The streamer reportedly has interest in a rights package around the new In-Season Tournament in the NBA. But not just the live rights to the tournament games, but in true Netflix fashion, also a documentary series that would revolve around the tournament.

Via Sports Business Journal:

Netflix has expressed some interest in picking up the live-game rights to the NBA’s In-Season Tournament, per sources.

One idea being bounced around Netflix HQ has the streaming giant creating a docuseries around the NBA’s new tournament that would be similar to those that it has produced for F1 (“Drive to Survive”), golf (“Full Swing”) and tennis (“Break Point”). Netflix’s pitch would be that it would use that kind of programming to promote the live games in the In-Season Tournament.

It’s still way too early in the NBA’s negotiating process to know if Netflix co-CEO Ted Sarandos is serious about making such a big splash in live sports rights. After all, the league’s 45-day exclusive negotiating window with ESPN and Turner doesn’t start until March 9, which means that we’re still months away from serious talks.

But CNBC’s Alex Sherman reported last month that Netflix execs had warmed to the idea of buying NBA rights after years of publicly dismissing getting into the sports media market. This type of deal — a small package of games that it can promote with original programming — appears to be a way for Netflix to get into live sports. A package that it can own, like the In-Season Tournament, looks to be more attractive for Netflix execs than being one of several outlets carrying a game-of-the-week or playoff games.

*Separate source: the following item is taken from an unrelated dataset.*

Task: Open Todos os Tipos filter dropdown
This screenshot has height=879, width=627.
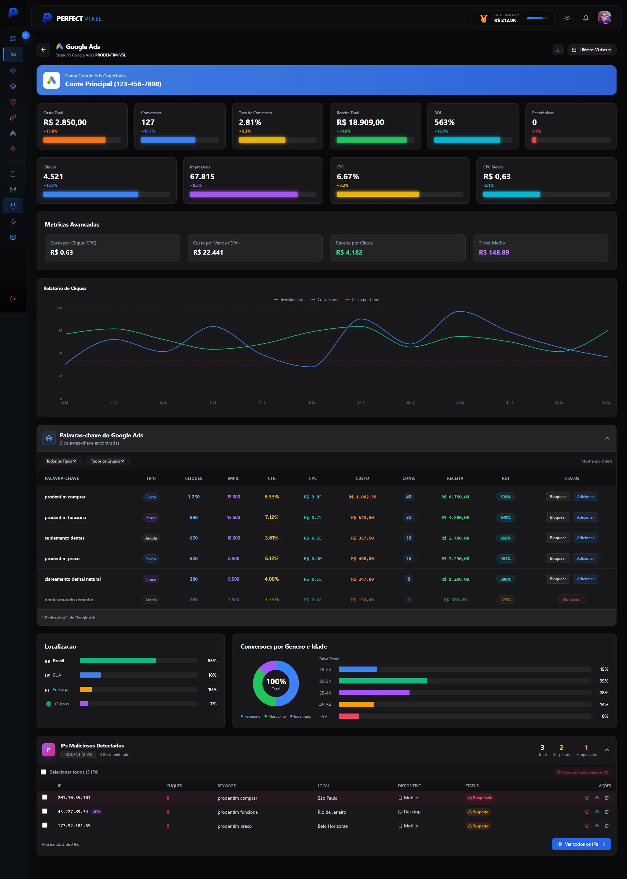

The NBA’s In-Season Tournament has certainly been a unique experience thus far. ESPN’s ratings for the games have actually done well, which indicates some interest in the competition. But the complex group stage format with regular season games doubling as tournament games probably still has even diehard fans struggling to understand the concept. And then there are the wild, colorful, futuristic court designs that certainly succeed in making the games stand out as not your run of the mill November NBA contests.

If the NBA could create a standalone package for a platform, it would further their objective of amplifying their standing on the calendar. And knowing what Netflix has done with sports documentaries, their creative side could tell a story that helps make the tournament matter, even though there are still many skeptics that think of it as nothing more than a gimmick. Even though we won’t know for several months if Netflix and the NBA are serious about partnering together, it’s an intriguing option for the Association.